▸ Assignment: Could you write out, exactly and with no pictures, every line from the one containing "Given: Click the V-Nut layer color swatch" through the last line of the entries?
+--
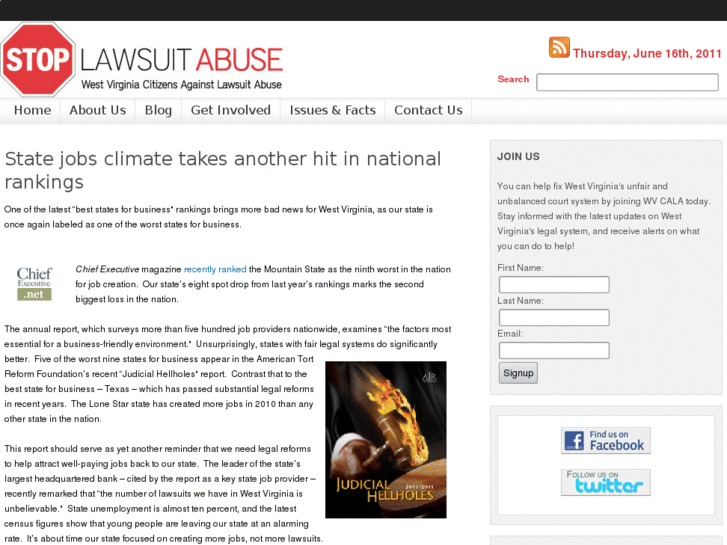Screen dimensions: 727x545
Task: Open the Get Involved menu
Action: (x=230, y=110)
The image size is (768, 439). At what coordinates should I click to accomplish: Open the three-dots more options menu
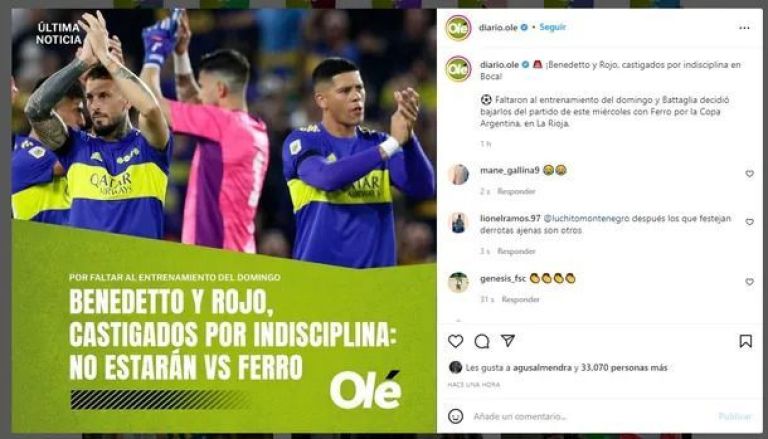(x=744, y=28)
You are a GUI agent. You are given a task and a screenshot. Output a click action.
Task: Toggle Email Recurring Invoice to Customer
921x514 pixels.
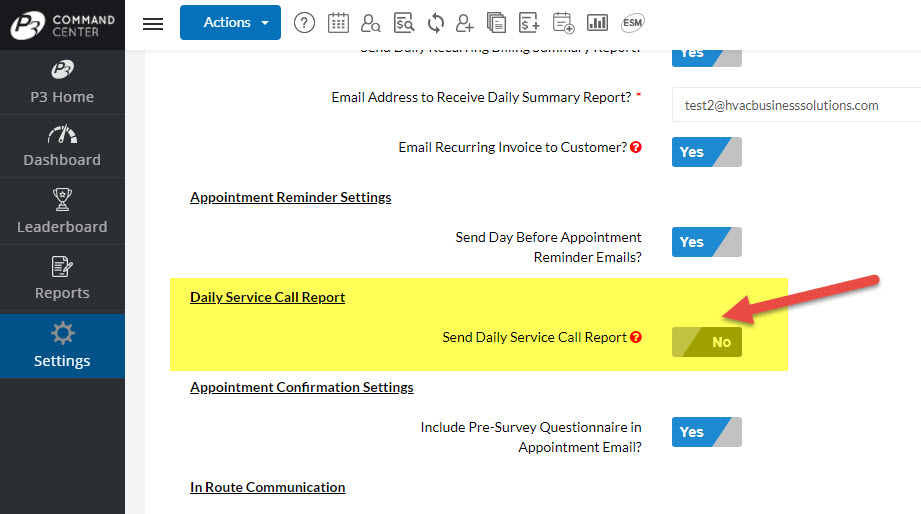[x=706, y=152]

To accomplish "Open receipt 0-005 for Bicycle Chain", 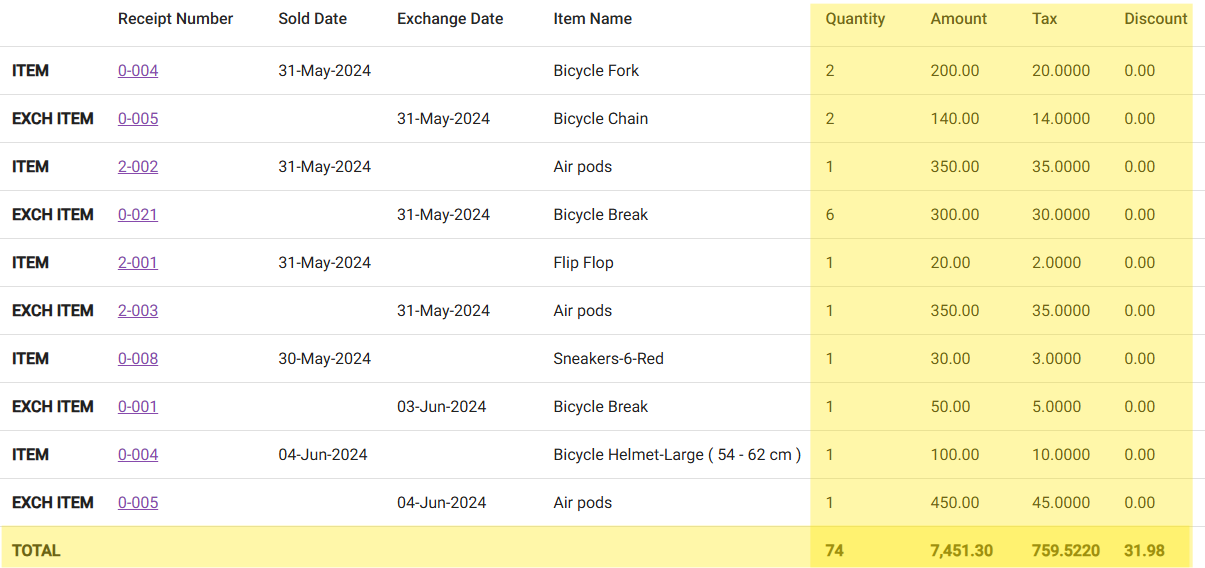I will (138, 119).
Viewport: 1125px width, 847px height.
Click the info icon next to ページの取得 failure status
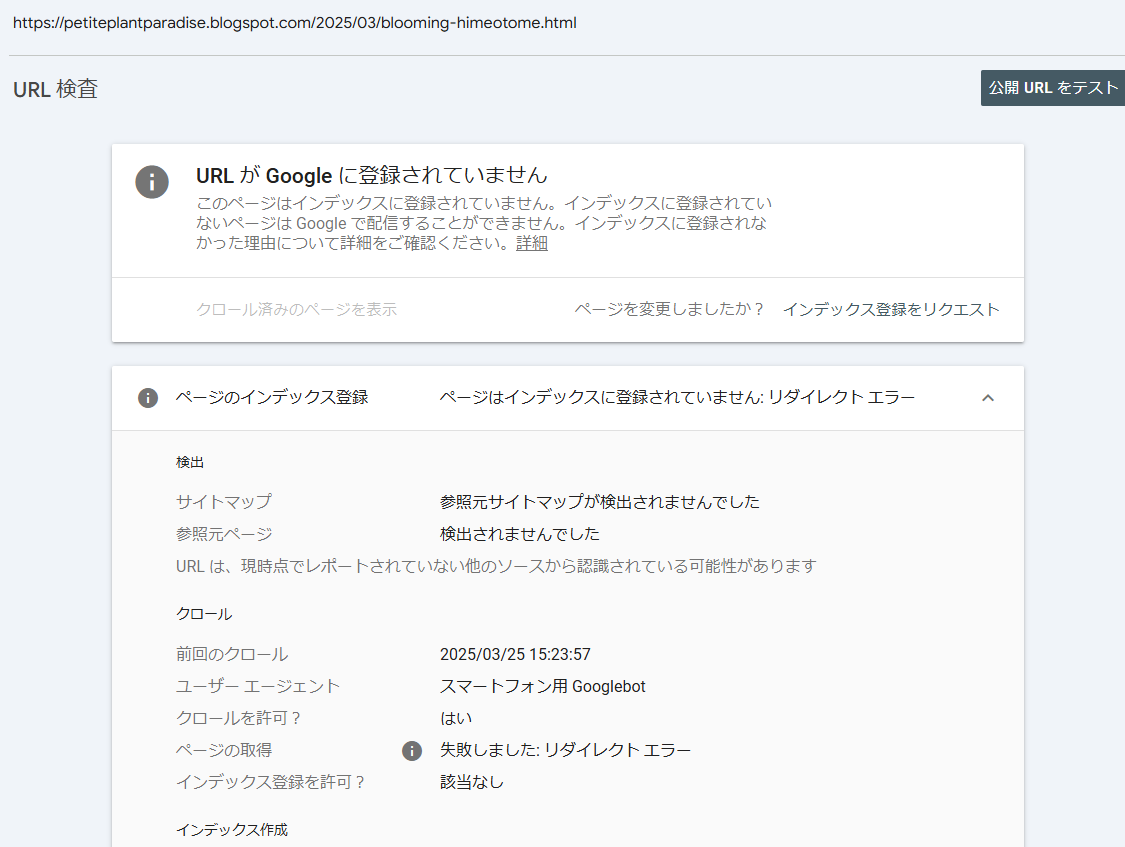pos(411,750)
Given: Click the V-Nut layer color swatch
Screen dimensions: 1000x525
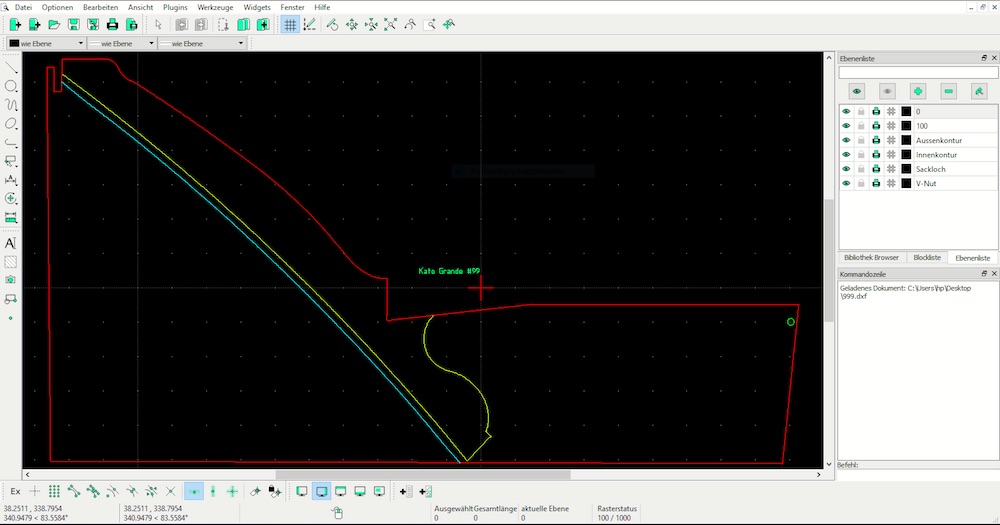Looking at the screenshot, I should (906, 184).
+--
▸ Solution for this problem:
Given: Click the V-Nut layer color swatch
Screen dimensions: 1000x525
Looking at the screenshot, I should (906, 184).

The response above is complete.